Palestinian Dance Instructor

Pierre Dulaine (born 23 April 1944) is a dance instructor and dancer. He invented the Dulaine method of teaching dance. He also founded Dancing Classrooms, a social and emotional development program for 5th grade children that uses ballroom dancing as a vehicle to change the lives of the children and their families.

Notably, his early works with children was fictionalized in the film Take the Lead, starring Antonio Banderas as Pierre Dulaine.

The documentary film Mad Hot Ballroom follows a Ballroom Dancing with Dancing Classrooms competition.

==Early life and education==

Pierre Dulaine was born in Jaffa, British Mandate of Palestine in 1944. His Irish father was serving with the British Army stationed in British Mandate Palestine; his mother is Palestinian. In 1948 his parents fled Israel. After eight months of moving several times, first in Cyprus, then in England and Ireland, Dulaine's family settled in Amman, Jordan. In 1956, the Suez Crisis forced Dulaine's parents to flee the area, eventually resettling in Birmingham, England.

==Career==
Dulaine began his dancing career at the age of 14, and took his Associate Degree as a professional dancer when he was 18. He took three further majors exams aged 21 and became a full member of the Imperial Society of Teachers of Dancing.

In 1971 he worked as a solo dancer at the London Hippodrome, as well as working at a nightclub called L'Hirondelle. Dulaine moved to Nairobi, Kenya and worked for a year at the Nairobi Casino in cabaret with the Bluebell Troupe from Paris.
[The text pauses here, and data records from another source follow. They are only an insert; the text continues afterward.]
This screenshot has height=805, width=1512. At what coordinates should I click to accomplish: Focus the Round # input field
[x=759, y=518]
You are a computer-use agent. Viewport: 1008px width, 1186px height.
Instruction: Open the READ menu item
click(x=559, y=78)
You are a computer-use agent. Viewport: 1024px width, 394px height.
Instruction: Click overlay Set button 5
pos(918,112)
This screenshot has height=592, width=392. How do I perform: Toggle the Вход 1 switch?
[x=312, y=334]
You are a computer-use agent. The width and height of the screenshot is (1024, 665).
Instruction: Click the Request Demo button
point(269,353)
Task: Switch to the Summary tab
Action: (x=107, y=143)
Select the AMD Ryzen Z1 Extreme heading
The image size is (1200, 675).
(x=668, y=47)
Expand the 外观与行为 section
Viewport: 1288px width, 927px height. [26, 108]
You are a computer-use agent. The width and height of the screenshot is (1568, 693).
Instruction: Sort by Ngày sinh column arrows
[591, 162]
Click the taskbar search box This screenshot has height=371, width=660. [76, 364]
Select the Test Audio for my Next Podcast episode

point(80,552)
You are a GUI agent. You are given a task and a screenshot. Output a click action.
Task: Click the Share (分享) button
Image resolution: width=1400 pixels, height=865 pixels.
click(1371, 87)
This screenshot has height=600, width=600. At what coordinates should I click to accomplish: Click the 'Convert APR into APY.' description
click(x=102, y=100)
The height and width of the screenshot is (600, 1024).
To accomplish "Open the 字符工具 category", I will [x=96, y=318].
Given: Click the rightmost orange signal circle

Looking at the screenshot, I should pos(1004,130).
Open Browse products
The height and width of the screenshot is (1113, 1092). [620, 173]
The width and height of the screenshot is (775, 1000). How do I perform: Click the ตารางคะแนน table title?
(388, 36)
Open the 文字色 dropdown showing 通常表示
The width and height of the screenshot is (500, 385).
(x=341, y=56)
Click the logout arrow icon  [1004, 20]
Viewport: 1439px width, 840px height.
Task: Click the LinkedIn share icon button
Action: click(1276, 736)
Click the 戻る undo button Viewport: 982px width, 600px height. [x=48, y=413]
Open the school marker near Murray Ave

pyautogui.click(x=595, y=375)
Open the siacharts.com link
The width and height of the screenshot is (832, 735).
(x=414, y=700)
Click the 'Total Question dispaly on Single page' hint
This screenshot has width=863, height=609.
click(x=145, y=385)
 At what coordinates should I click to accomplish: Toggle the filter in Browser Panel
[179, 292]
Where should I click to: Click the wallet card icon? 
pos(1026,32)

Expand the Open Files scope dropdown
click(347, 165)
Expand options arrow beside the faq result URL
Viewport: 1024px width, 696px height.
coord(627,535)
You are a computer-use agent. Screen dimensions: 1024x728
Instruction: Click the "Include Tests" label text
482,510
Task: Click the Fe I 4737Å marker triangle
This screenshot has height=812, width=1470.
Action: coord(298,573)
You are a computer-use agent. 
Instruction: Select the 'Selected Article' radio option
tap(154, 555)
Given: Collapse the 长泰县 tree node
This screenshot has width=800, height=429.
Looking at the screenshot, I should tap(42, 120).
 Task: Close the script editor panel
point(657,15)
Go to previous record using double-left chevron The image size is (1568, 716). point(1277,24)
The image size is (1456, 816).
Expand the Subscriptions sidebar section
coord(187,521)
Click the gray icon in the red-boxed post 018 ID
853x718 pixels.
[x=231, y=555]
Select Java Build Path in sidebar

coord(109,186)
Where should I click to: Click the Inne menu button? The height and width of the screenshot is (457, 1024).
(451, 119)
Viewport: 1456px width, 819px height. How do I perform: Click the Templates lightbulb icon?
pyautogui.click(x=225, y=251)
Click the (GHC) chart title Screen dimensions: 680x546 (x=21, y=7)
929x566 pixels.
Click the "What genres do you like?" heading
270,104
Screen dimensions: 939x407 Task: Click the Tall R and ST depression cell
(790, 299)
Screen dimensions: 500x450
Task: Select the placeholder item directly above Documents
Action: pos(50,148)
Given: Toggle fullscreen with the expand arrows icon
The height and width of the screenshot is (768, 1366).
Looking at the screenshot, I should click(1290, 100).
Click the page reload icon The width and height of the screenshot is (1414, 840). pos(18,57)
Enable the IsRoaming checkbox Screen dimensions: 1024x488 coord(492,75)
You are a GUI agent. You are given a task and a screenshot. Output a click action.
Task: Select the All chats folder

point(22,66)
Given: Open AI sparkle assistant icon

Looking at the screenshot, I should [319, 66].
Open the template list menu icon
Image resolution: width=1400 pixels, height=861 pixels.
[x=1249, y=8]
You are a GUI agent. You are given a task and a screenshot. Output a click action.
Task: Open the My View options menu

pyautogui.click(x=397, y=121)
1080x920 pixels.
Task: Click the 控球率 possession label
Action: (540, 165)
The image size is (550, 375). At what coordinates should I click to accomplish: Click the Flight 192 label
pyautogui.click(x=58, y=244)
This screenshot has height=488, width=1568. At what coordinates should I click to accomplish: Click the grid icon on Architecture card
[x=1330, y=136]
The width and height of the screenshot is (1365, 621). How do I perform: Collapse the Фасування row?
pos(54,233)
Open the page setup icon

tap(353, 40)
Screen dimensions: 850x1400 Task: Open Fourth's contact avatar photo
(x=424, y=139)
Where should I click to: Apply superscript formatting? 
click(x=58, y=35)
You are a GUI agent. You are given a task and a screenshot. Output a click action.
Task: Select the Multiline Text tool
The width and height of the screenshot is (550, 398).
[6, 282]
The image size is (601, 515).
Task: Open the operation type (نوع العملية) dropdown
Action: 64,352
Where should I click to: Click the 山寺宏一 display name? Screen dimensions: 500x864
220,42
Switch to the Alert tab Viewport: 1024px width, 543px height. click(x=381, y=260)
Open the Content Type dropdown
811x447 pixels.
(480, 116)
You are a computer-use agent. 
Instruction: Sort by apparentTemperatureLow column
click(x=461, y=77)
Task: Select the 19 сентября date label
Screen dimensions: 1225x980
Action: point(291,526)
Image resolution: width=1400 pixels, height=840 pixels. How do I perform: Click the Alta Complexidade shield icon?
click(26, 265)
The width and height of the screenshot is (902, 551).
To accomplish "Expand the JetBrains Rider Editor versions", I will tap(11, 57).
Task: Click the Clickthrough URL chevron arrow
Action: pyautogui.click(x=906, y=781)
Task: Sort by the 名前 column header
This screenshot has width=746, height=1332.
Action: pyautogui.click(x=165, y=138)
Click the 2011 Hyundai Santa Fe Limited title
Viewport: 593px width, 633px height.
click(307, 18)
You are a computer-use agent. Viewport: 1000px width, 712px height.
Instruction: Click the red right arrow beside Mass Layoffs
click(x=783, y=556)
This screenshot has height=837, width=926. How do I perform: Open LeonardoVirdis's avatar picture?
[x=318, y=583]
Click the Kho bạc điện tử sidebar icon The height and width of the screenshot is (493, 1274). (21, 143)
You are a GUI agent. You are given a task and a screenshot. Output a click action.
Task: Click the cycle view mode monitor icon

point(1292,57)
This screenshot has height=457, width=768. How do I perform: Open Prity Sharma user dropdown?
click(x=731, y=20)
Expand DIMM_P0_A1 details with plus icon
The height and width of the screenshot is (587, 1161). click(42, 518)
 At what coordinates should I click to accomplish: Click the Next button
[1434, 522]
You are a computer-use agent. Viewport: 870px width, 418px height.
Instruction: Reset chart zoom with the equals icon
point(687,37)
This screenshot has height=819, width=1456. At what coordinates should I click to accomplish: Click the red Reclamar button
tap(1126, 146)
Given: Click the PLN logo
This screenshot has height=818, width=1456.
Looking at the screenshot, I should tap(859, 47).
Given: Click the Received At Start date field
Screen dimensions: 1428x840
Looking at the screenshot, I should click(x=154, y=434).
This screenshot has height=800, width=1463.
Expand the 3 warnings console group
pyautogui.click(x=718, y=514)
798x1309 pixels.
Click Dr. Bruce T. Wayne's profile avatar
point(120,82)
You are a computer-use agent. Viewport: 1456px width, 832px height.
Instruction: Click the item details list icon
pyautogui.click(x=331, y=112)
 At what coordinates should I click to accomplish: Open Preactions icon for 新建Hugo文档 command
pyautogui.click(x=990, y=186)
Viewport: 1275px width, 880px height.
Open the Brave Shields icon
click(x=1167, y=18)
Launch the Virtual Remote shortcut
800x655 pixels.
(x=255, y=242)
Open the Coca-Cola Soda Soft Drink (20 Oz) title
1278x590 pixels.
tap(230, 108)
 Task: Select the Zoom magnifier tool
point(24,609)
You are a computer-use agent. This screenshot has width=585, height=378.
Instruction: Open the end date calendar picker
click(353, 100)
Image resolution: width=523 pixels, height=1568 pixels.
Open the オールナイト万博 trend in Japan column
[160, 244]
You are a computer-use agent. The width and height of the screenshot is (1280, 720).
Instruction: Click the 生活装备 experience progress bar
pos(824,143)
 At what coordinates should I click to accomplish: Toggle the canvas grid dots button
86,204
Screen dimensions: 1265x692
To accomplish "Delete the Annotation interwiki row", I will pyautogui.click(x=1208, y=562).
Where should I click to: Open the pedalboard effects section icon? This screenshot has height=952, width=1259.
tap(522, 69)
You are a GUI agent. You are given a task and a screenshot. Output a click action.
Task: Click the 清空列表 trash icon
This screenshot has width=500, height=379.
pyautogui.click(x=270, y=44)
After this, he became cruise director for a ship sailing from New York City to the Caribbean Islands. He then got a job at an Arthur Murray dance studio.

In January 1976, Dulaine became dance partners with Yvonne Marceau, who had arrived at the dance studio in 1973. The pair studied in England with John DelRoy, and won several awards. In 1984, they co-founded the American Ballroom Theater Company with Otto Cappel. The Company debuted at the Dance Theatre Workshop in October 1984, and toured widely in the late 1980s. From July 1989 to 1990, the pair appeared in Tommy Tune's Broadway show Grand Hotel, finishing with a five-month run in the West End.

In 1994 Dulaine founded the Dancing Classrooms program for the New York City Department of Education. He also invented the "Dulaine Method" to encourage children to dance together. He later travelled to Northern Ireland to teach the same program. In 2011 Dulaine travelled to Jaffa, the city of his birth to teach the method and make the 2013 film Dancing in Jaffa.